-- DATASET EXCERPTS follows --
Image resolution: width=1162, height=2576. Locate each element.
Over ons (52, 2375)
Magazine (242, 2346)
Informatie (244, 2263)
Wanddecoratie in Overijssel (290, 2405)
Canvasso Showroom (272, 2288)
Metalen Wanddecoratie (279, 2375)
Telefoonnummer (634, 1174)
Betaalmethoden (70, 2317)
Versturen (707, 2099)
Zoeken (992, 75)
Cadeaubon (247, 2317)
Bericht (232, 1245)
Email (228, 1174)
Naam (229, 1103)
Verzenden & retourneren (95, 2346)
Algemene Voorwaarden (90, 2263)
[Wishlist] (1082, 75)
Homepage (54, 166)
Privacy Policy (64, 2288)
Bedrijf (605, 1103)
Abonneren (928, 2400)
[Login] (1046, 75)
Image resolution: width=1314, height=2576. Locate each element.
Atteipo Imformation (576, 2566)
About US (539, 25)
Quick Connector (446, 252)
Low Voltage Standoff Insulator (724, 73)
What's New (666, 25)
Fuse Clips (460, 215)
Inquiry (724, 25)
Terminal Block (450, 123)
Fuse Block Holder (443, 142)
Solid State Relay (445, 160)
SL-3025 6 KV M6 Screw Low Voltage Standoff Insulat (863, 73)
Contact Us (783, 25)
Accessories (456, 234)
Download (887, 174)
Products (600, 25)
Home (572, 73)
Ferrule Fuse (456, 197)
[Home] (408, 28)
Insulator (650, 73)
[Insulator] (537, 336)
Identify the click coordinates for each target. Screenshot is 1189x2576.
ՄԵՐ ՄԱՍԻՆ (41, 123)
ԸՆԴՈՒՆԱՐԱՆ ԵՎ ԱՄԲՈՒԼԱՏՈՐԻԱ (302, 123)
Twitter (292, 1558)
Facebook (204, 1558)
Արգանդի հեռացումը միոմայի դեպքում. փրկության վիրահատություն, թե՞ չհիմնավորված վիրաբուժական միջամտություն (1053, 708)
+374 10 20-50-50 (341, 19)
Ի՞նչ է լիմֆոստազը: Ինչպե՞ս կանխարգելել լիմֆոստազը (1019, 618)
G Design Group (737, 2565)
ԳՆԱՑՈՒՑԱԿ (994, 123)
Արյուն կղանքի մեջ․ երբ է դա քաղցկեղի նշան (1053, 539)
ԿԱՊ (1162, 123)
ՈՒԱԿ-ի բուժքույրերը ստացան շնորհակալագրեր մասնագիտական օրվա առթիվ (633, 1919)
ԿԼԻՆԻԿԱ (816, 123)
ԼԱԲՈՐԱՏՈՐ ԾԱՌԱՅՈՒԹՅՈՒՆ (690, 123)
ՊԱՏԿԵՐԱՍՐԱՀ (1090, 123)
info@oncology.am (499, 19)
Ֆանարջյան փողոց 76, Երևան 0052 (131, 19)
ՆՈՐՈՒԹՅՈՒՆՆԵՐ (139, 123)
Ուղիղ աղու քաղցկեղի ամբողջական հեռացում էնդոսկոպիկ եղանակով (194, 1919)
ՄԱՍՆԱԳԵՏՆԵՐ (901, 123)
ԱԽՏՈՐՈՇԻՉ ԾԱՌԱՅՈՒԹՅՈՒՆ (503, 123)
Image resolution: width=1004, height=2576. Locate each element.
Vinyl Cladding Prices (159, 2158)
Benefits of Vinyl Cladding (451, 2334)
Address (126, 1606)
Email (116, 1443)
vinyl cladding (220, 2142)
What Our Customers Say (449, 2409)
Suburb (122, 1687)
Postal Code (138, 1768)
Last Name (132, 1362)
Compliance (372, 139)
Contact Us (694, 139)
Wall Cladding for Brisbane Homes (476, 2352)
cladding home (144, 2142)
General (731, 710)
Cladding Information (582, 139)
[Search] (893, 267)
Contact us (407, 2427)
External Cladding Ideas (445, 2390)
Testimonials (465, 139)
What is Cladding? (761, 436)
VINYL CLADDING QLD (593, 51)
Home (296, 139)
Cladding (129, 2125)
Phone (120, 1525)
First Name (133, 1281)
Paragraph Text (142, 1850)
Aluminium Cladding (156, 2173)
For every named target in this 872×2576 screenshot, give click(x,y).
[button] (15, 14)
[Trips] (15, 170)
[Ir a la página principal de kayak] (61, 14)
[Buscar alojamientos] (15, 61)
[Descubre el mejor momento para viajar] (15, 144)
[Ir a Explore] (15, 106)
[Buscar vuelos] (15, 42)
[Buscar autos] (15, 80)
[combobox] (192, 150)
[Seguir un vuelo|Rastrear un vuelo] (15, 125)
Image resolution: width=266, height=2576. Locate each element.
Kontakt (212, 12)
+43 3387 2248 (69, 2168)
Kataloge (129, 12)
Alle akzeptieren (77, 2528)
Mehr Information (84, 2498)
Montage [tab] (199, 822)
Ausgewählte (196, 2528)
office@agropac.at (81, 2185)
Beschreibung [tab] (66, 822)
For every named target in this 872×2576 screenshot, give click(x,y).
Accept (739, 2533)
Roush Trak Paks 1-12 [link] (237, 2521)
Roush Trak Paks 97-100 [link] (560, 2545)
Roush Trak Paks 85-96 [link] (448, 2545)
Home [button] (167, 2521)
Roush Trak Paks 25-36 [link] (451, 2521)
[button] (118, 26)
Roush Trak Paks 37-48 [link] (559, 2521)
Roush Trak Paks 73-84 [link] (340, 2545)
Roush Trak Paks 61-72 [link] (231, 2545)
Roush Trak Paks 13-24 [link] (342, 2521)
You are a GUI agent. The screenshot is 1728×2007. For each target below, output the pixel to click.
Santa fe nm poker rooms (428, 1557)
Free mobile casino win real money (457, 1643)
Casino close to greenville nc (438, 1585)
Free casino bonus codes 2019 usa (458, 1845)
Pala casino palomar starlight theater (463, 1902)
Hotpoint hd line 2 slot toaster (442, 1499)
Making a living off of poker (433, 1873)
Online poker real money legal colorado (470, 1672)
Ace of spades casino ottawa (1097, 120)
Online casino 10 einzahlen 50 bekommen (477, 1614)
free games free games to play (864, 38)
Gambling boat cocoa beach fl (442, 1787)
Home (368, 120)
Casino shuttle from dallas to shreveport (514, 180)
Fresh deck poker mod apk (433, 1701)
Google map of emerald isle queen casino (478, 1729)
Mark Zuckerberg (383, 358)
-- DATASET EXCERPTS concluded --
TASK REQUIREMENTS
The answer must be every line of the records that contains the word "click".

RESULT OF THE TASK
Identify the click coordinates for each target. Screenshot is 1189x2576.
For every named target in this 872×2576 screenshot, give click(x,y).
For every named target in this 872×2576 screenshot, give click(x,y).
You are a GUI agent. The screenshot is 1728×2007. For each target below, output the pixel to click.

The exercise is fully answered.